On February 9, 2015, pursuant to the mandate in Section 955 of the Dodd-Frank Act, the SEC proposed new rules that, if adopted, would require public companies to disclose in their proxy or information statements relating to director elections whether the company permits employees (including officers) or directors to hedge or offset any decrease in the market value of the equity securities of the public company or its affiliates.  The proposed rules do not prohibit hedging transactions, but rather are intended to provide transparency to shareholders on whether employees or directors are permitted to engage in transactions that mitigate or avoid the incentive alignment associated with equity ownership.  The proposed rules, which are discussed more fully below, are set forth in Release No. 33-9723.  Public comments on the proposed rules must be received within the 60-day period following their publication in the Federal Register

Summary of the Proposed Rules

The proposed rules would add new paragraph (i) to Item 407 of Regulation S-K, which would require disclosure in proxy or information statements relating to the election of directors about whether any employees (including officers) or directors, or any of their designees, are permitted to engage in transactions to hedge or offset any decrease in the market value of equity securities that were either granted to the employee or director by the company as part of their compensation or are held, directly or indirectly, by the employee or director. 

Transactions covered.  The proposed rules use a principles-based approach, requiring disclosure of whether a company permits employees or directors to purchase certain enumerated financial instruments, including prepaid variable forward contracts, equity swaps, collars and exchange funds, or otherwise engage in any other type of transactions that may have the same hedging effect or establish downside price protection.

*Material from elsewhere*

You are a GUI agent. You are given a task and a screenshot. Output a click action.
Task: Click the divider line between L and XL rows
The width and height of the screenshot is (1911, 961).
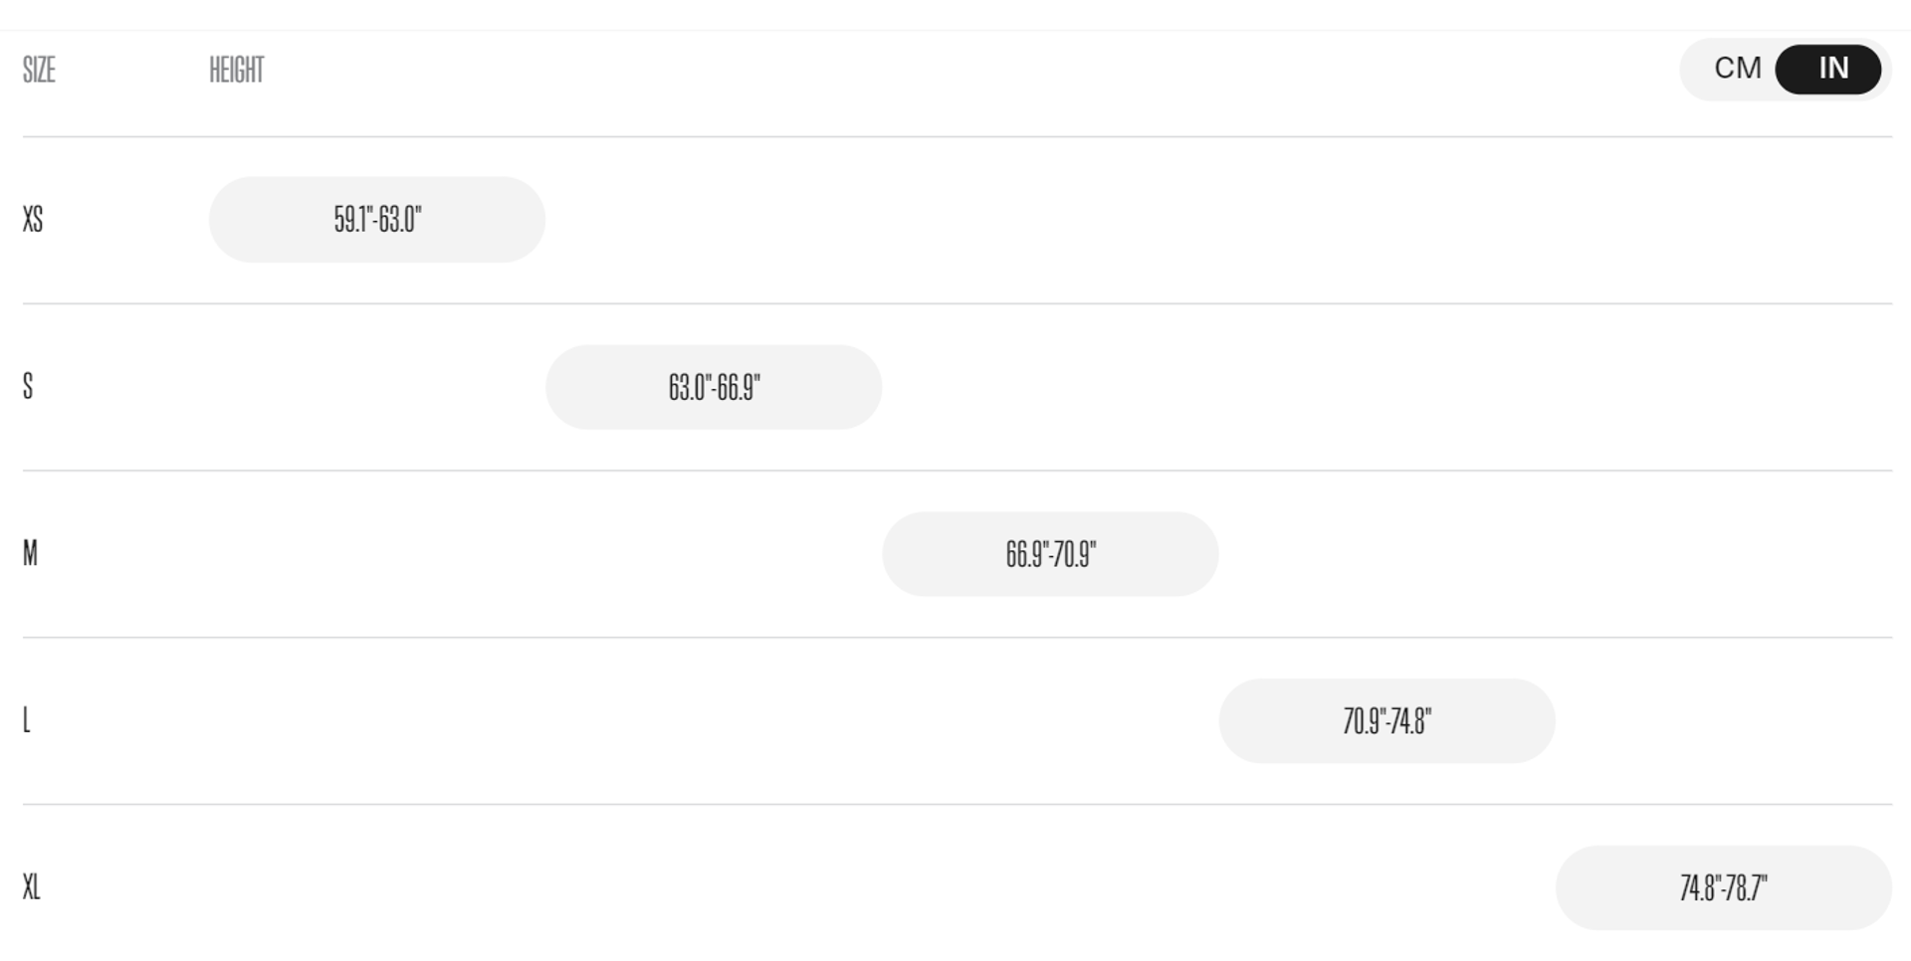[x=956, y=804]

A proposed instruction to Item 407(i) clarifies that the company must disclose which categories of transactions it permits and which categories it prohibits, noting that a company may, if true, disclose that it prohibits or permits particular categories and permits or prohibits, respectively, all other hedging transactions.  If a company either prohibits all hedging transactions or permits all such transactions, the company is not required to identify certain categories.  A company that permits hedging transactions would be required to provide sufficient detail to explain the scope of such permitted transactions.

Equity securities.  The proposed rules apply to equity securities issued by the company and its parents, subsidiaries or subsidiaries of the company’s parents that are listed on a national securities exchange or otherwise registered under Section 12 of the Exchange Act.  The proposed disclosure would apply to the hedging of equity securities that were granted as compensation and securities otherwise held, directly or indirectly, by the employee or director.

Persons covered.  The proposed rules apply to hedging transactions conducted by any employee or director of the company, or any of their designees.  Employee is interpreted to include everyone employed by the company, including officers.

Companies subject to proposed rules.  The proposed rules apply to companies with securities registered under Section 12 of the Exchange Act, including smaller reporting companies, emerging growth companies and listed closed-end investment companies.  Foreign private issuers and other types of registered investment companies are excluded from the proposed rules. 

Manner and location of disclosure.  While the Dodd-Frank Act called for disclosure in any proxy or consent solicitation material relating to an annual meeting, the scope of the proposed rules is more expansive and would require disclosure in proxy or consent solicitation materials or information statements if action is to be taken with respect to the election of directors, without regard to whether at an annual or special meeting of shareholders or in connection with an action by written consent.  The proposed disclosures will not be deemed incorporated by reference into any filing under the Securities Act, the Exchange Act or the Investment Company Act, unless specifically incorporated by reference.

Public companies, other than smaller reporting companies, emerging growth companies, registered investment companies and foreign private issuers, are already required to disclose in the CD&A section of their proxy statements any company policies on hedging by their named executive officers, if material.  To avoid potentially duplicative disclosure, the proposed rules would allow companies to cross-reference the information disclosed pursuant to proposed Item 407(i) to the extent it satisfies the CD&A disclosure requirement.

Company Considerations

With the negative light that ISS and Glass Lewis have cast on hedging (and pledging) by executive officers, an increasing number of companies already have adopted policies that prohibit hedging and, pursuant to existing CD&A requirements, disclosed such policies in their proxy statements. 

While it is unclear what the final rules may look like or when they may take effect (in no event would final rules apply to the 2015 proxy season), companies should consider the additional proposed disclosure requirements in connection with any review of their existing hedging policies or any determination to adopt a hedging policy.